> _Work instructions_:
In the entries that follow, which lines hold the string "screenshot"? List them.

Source records
--- START ---
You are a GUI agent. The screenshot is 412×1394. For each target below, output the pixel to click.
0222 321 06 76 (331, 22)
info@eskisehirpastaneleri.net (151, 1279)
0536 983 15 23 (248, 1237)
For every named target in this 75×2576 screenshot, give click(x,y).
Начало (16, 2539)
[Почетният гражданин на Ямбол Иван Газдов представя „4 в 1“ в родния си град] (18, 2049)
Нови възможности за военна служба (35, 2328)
--- END ---
> _Task answer_:
You are a GUI agent. The screenshot is 412×1394. For each target below, output the pixel to click.
For every named target in this 75×2576 screenshot, give click(x,y).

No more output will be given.